Now that's something I hadn't thought of in relation to this dicussion. Fascinating. It's an indirection layer to solve the file format problem.
At the risk of trivializing, it reminds me of the trend I see of the increasing popularity of "tribute bands" which mimic near exactly the musical experience of a rock band (usually) that no longer exists. With the passage of time, people who missed the original experience, or long for a nostalgic return, people can go see a tribute band and re-experience the Led Zeppelin, for instance, or anyone else you can think of.
The idea that all computers that ever existed will be available in the future as machine simulators is a science-fiction-like vision. I wonder what traditionally strict companies like Microsoft will allow in terms of licensing and copying for people who want to, for instance, develop a simulator for a twenty year old version of Windows that runs an eighteen year old version of Word...
Switching back to the file format part of the discusson, what about RTF as a time-proof file format. It's an open standard and uses plain text (though with embedded with formatting info inline, failing Rob's decoupling test).
Dan
Save as .txt
In the case of Word docs, you can just do "Save As..." and choose .txt which will then bring up a dialog with several options:
1.) Encoding (UTF-8 is an option)
2.) line-feed formats
3.) Allow replace characters (for example, replacing proprietary bullets with asterisks)
Wouldn't that allow you to use the tool at hand and then strip out the formatting as you please? You could use the text files as a content backup and the .doc files to tweak your presentation.
For photos and such, my wife and I burn those to CD once we have a CD's worth and then delete them from the computer. We write the from: and to: dates on the CD and then put them in one of those CD binders. If the .jpg graphic format ever goes extinct we might be in trouble, but that's not going to happen for a LONG time.
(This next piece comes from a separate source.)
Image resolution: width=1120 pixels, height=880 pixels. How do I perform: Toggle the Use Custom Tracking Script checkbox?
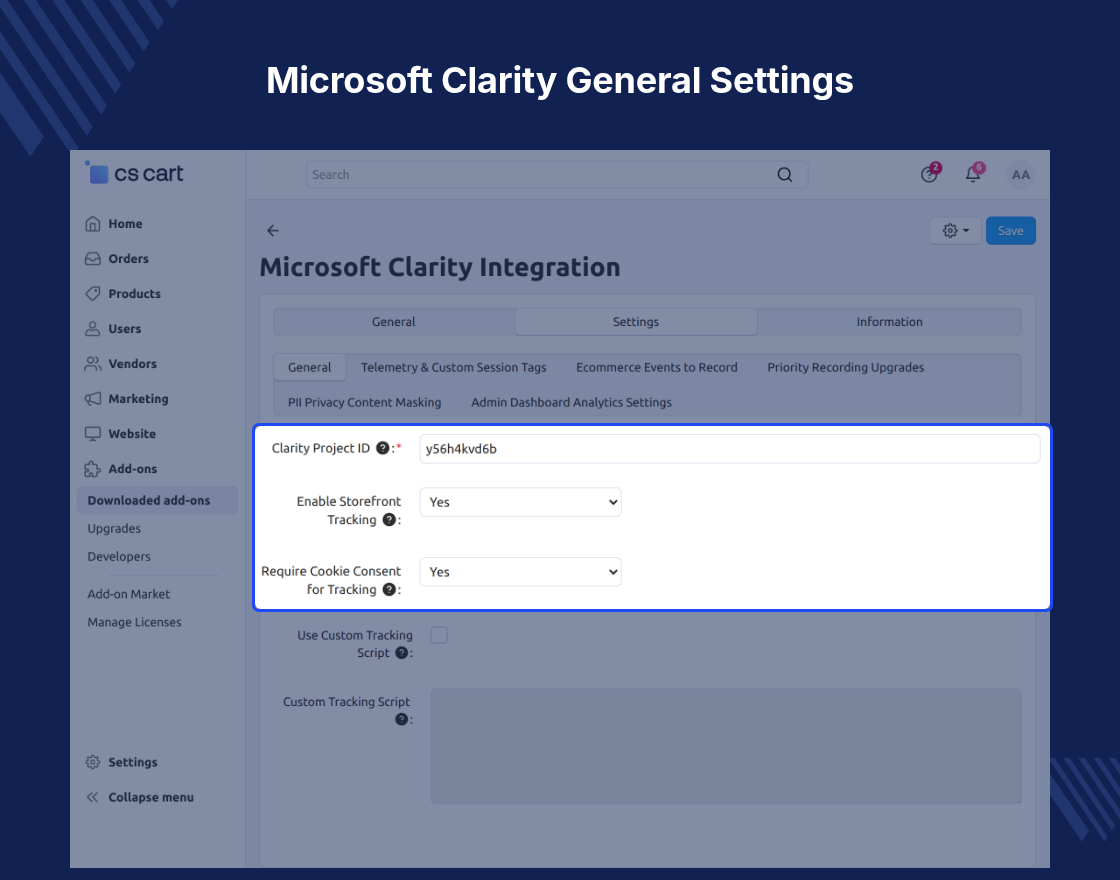pos(439,635)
Limited Shelf Life of CD-Rs
Maybe things have gotten better with the default, off-the-shelf CD-Rs coming out today, but it used to be the case that if you didn't specifically purchase archive-quality CD-Rs, then the dye starts to degrade after a few years and data loss occurs. I've had this happen already with many early CD-Rs that I bought in the late 90's. Since learning about this, I only buy Mitsui brand, which I believe is guaranteed for 100 years. The Mitsui Gold line is guaranteed for even longer, I think.
Dan
Quantum Computers and .txt
Andy's point (and Edward's amplification) about quantum computers obviating even the binary format of today's data is one well taken. Who knows what the future holds? Quite possibly, 20 years from now a new generation of computers will emerge and everything anyone's done on computers up to this point will be stranded, or individuals will have to go through a migraion process of some sort (which 99.999% will skip--how many of us burned our vinyl to CDs?).
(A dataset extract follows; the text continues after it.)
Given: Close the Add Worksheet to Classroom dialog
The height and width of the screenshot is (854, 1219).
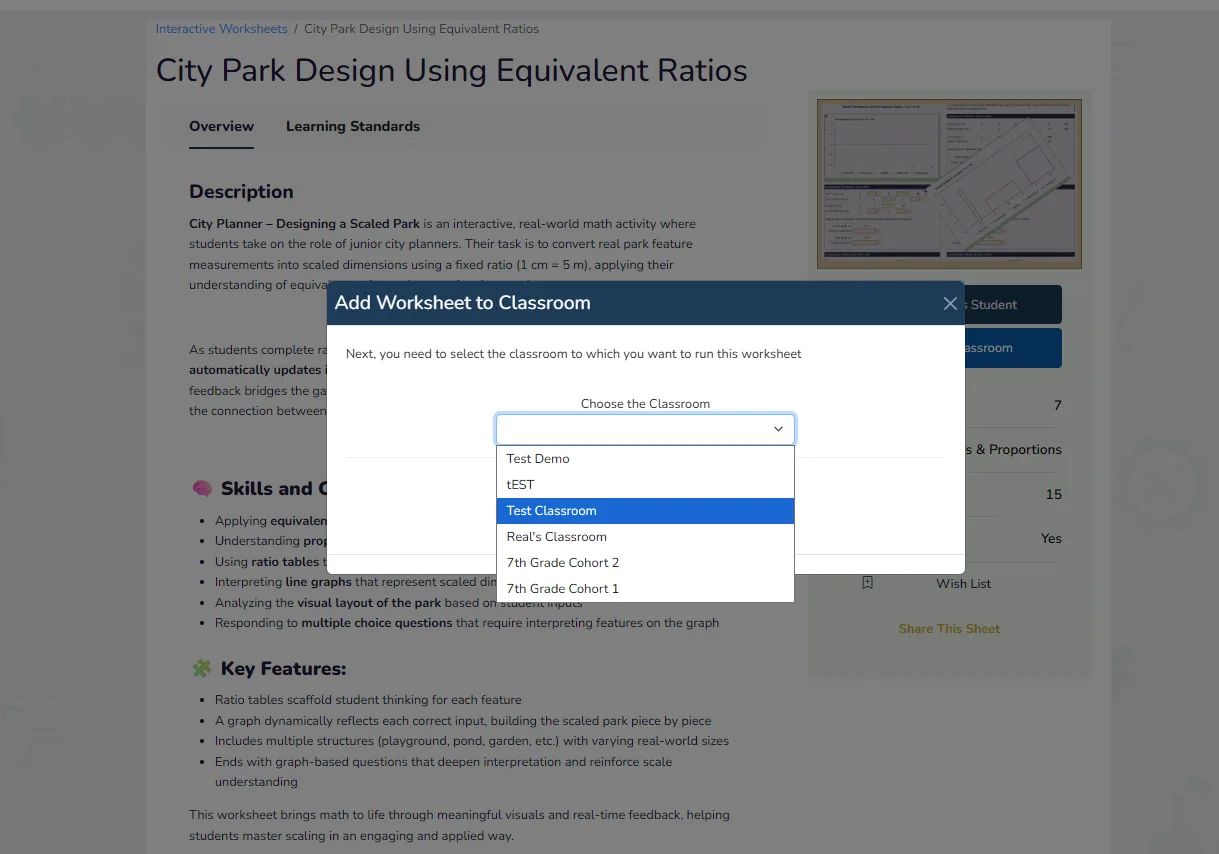Looking at the screenshot, I should 950,303.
I don't like the "Save as .txt" solution because, as George Kastansa might have said, that's not a system! That's a complete breakdown of the system! It's a goofy manual backup system that requires me to jump through extra hoops by simultaneously saving in two formats. Can't someone else do it?
Actually, I found that you can edit text docs directly in Word. This presents its own problem though. For one, Word continually prompts you to save your file in its preferred .doc format.
Don't trust those CDs for backup, Trevor. It is a pretty danged unstable format. Not that I can think of a better solution other than renting 100 GB of offsite storage and running backups of your hard drive every night.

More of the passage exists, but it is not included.